_WHAT THE EXERCISE ASKS_: Return every line of the data that contains the string "will".

____________________

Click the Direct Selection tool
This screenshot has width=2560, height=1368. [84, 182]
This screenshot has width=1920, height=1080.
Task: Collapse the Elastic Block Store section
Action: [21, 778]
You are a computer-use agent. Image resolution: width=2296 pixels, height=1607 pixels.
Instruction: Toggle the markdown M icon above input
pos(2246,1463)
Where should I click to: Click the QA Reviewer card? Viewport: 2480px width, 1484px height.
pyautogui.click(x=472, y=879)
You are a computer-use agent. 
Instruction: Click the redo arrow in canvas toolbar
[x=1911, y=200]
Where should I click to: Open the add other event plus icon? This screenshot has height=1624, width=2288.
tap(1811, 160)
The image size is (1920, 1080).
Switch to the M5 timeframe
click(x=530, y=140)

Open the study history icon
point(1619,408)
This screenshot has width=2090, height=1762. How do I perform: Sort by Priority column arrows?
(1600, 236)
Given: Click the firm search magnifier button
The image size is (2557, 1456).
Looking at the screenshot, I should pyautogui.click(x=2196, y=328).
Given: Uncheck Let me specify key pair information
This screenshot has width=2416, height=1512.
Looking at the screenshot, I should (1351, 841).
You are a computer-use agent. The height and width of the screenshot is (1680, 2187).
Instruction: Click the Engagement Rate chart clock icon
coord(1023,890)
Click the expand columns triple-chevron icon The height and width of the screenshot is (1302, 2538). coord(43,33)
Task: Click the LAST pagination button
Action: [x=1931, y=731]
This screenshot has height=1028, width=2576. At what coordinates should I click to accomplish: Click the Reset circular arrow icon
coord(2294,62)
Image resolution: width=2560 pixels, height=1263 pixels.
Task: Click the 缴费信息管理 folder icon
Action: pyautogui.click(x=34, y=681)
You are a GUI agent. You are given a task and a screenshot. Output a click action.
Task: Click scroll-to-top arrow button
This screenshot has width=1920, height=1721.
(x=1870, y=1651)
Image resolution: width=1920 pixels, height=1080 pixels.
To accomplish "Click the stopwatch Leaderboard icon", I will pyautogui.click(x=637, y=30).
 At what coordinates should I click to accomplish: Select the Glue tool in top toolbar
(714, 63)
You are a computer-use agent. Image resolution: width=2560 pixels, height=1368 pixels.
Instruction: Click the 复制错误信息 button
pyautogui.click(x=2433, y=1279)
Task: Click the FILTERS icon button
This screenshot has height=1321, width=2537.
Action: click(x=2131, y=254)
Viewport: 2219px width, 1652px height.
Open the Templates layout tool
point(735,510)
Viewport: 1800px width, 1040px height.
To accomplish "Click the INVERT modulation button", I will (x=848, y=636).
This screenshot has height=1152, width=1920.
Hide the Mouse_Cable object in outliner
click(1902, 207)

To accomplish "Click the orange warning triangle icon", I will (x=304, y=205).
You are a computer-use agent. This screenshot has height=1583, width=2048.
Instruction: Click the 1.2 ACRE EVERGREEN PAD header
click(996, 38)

____________________

_WRITTEN RESPONSE_:
To accomplish "Click the stopwatch Leaderboard icon", I will pyautogui.click(x=637, y=30).
To accomplish "Click the INVERT modulation button", I will (x=848, y=636).
To accomplish "Click the orange warning triangle icon", I will (x=304, y=205).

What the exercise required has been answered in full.